Dr West: A very similar situation emerges in mesothelioma. We are starting to get some data. Various trials are largely showing response rates of 9%, 10%. It really is interesting to see some people spin it as, "It's active in mesothelioma; we should do this." It's also a situation where after first-line, we do not have a standard with meaningful efficacy. We are starting to see nivolumab versus nivolumab/ipilimumab in mesothelioma.[6]

How rigorous are you going to be? How much data are you going to want versus just seeing what it does?

Dr Garon: One thing that is different in mesothelioma is that there is no standard second-line therapy. There we have, in many respects, an easier time just embracing it. That terror I have that someday someone will announce that nivolumab did not beat topotecan is not there because there is nothing to beat.

Regarding the combination for which we do not have many data on yet, I do get nervous. Certainly, there was a randomized trial[8] with a different CTLA-4 inhibitor, tremelimumab, where it was pretty convincing that tremelimumab was no better than nothing in mesothelioma. I understand that there are issues about whether you are modulating the immune response and different aspects when you are combining with a PD-1 or PD-L1 inhibitor, but it still makes me a little nervous.

Dr West: There is a potential harm.

Dr Borghaei: There is always a potential for harm with these agents. That is why you have to be very careful.

Dr West: Are you encouraged enough by these data to offer it for your patients after first-line?

Dr Borghaei: In all honesty, and in the absence of a clinical trial, I have offered single agent to a couple of my patients. Anecdotally, I have seen some responses, so that has encouraged me to be a little bit braver about discussing it with a potential patient. But again, it's a data-free zone. We do not have the kind of data that we need to necessarily say that, based on a phase 3 randomized study, we should use one versus the other. We do not have that.

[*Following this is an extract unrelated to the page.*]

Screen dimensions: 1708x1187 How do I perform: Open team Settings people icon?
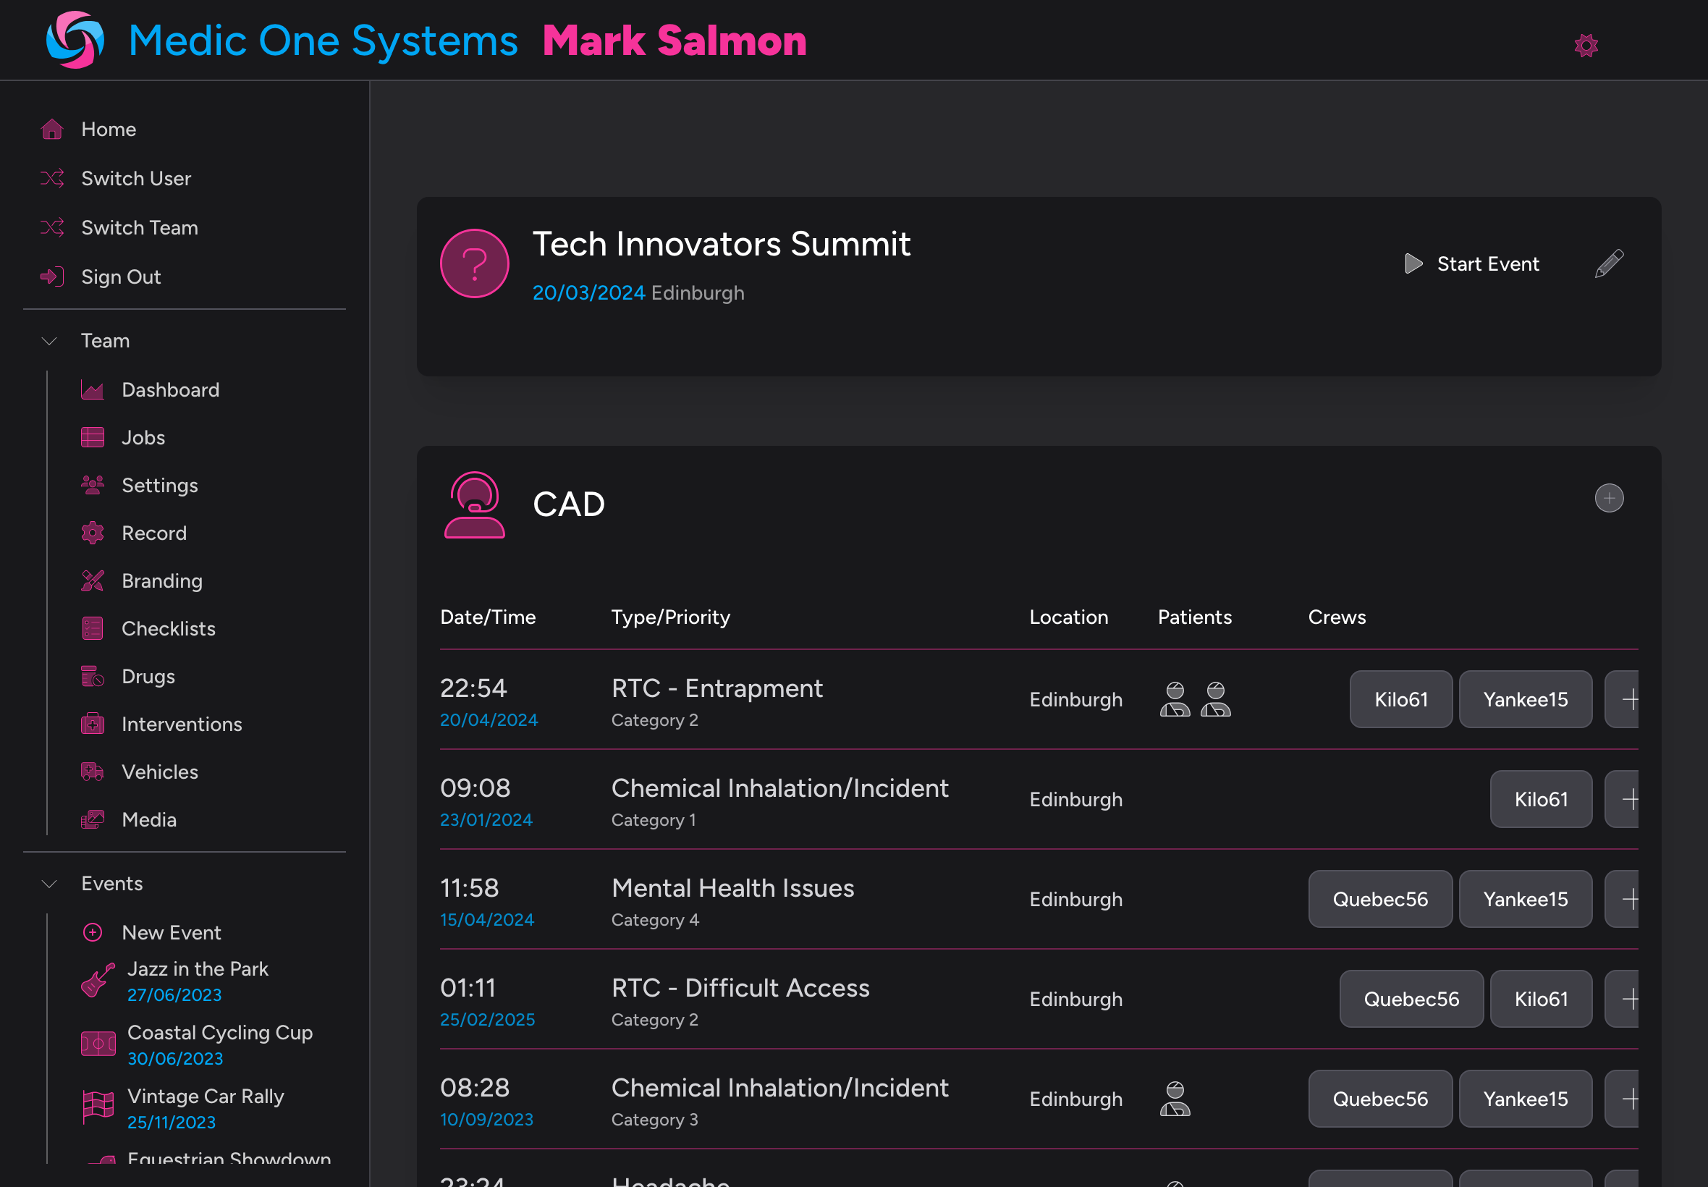coord(92,485)
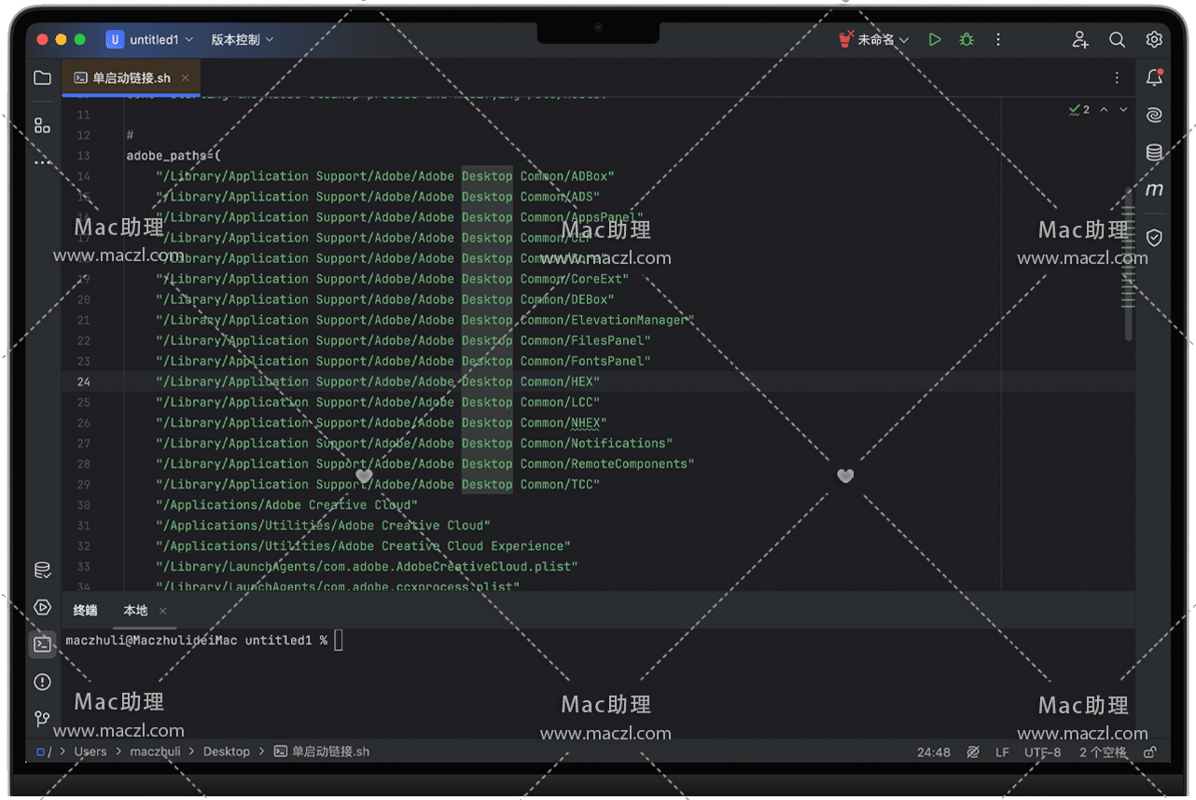Toggle read-only lock in status bar

click(x=1150, y=752)
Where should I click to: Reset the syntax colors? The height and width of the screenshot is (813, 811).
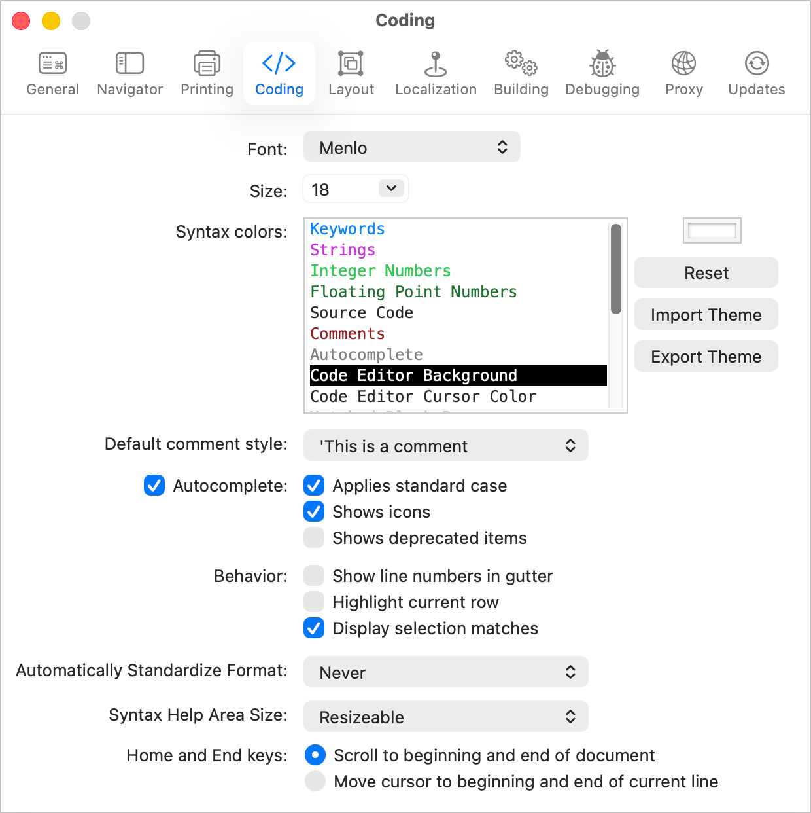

Dr West: I've done the same thing with a single agent; and, actually, my best patient benefiting has not had what would be categorized as a response. We should parenthetically mention that mesothelioma is not an easy one to assess for response.

Dr Borghaei: It's not.

Dr West: This is somebody who has had marginal shrinkage for a very long time, and her symptoms have decreased over time. That would not be captured in a response rate benefit, but to me and to her, there is no question that it's been very beneficial for a sustained period. This was somebody who was progressing convincingly and increasingly symptomatic after chemotherapy. This is a situation where prolonged stability could be a very meaningful benefit. This is also a situation where, as we have alluded to, there is plenty of room for good judgment.

Hoss and Eddie, thank you so much. I don't know that we have figured out all of these vagaries and options. The data will keep coming, and we will have more to talk about. Thanks a lot.